August 15, 2012
Medium tries to improve the message
There seems to be no end to ideas on how to improve web content. The latest comes from the founders of Twitter — Evan Williams and Biz Stone. They were also instrumental in Blogger, the blogging platform now run by Google.
Their idea is called Medium, and they’re not referring to size but a means of doing something — in this case, publishing. They’re still fleshing things out, but the gist of it is that you write something then post it in one of several pre-defined categories (in the parlance, collections with themes, each having its own template) or start one of your own. An example is Look What I Made. People who post to the same category are considered collaborators.
Other members can approve of posts by voting for them. Those with the most votes rise to the top. The idea is that good writing will be rewarded with the best play.
Aside from that, Medium uses an attractive layout that reminds me of the new Digg. It’s clean, uncluttered and makes liberal use of pictures.
While I support the idea of trying to raise the quality of writing on the web, it remains to be seen if this is the way to go. Medium hardly seems revolutionary at this point, but I still wish them the best of luck.

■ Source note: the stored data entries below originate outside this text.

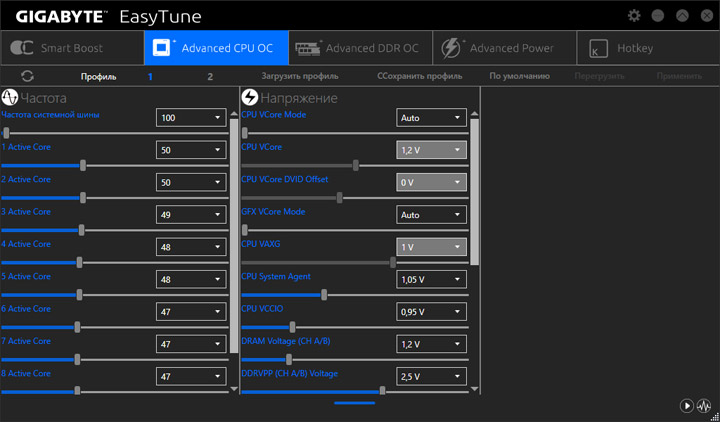This screenshot has width=720, height=422.
Task: Click the Частота section gauge icon
Action: click(10, 98)
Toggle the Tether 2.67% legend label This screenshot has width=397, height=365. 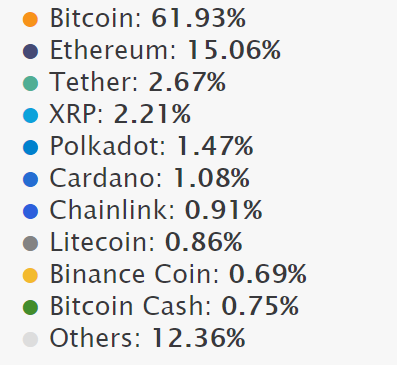click(138, 82)
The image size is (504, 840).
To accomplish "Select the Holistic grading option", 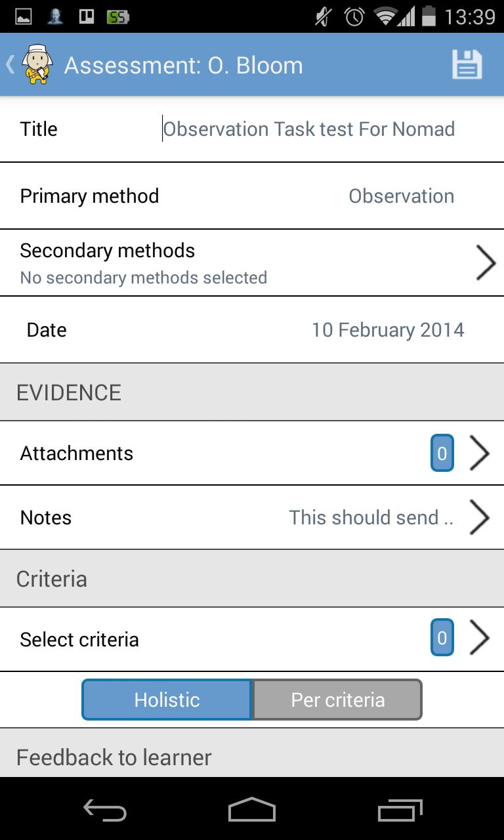I will tap(167, 700).
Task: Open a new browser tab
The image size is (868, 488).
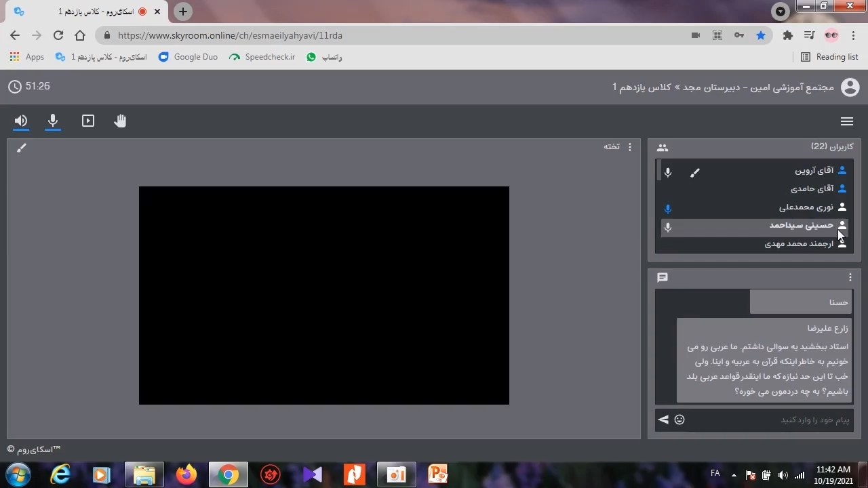Action: [183, 12]

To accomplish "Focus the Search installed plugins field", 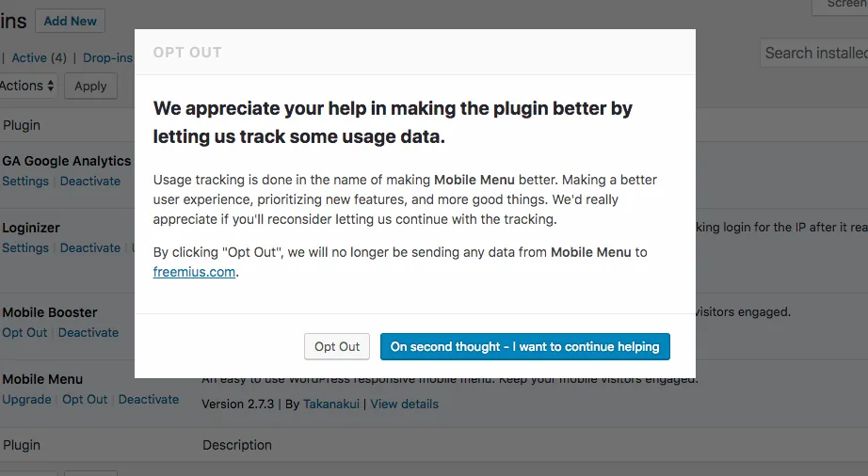I will coord(813,53).
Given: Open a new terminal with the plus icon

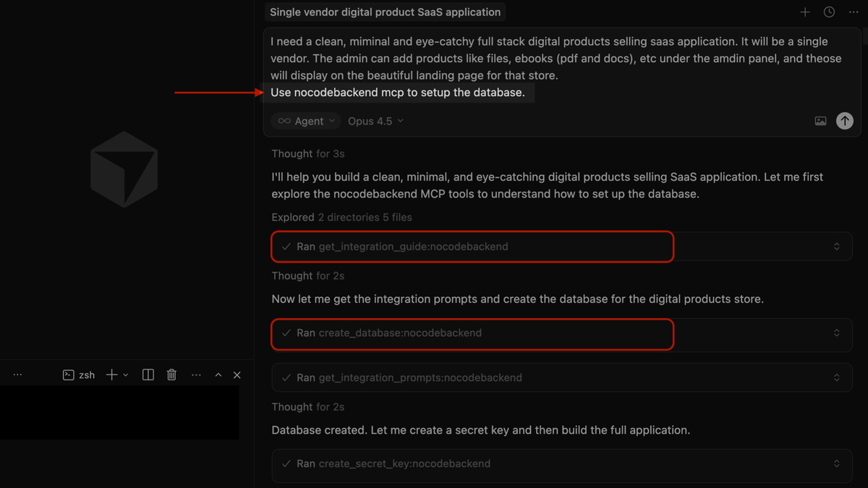Looking at the screenshot, I should point(110,374).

You can read more in an article at Macworld. Most telling is this quote gleaned from Williams’s blog:
When you consider we’ve been publishing on paper for over 500 years and on the Internet for only a couple decades, it’s no surprise we haven’t figured it all out. It’s still early days.
Update: Mathew Ingram offers his thoughts at Giga Om. He sees similarities with Digg, Pinterest and Tumblr.
Update 2: Be sure to read this excellent analysis by Joshua Benton at Nieman Journalism Lab. His point about the privileged fleeing the common spaces when they become too popular (or vulgar?) is dead on.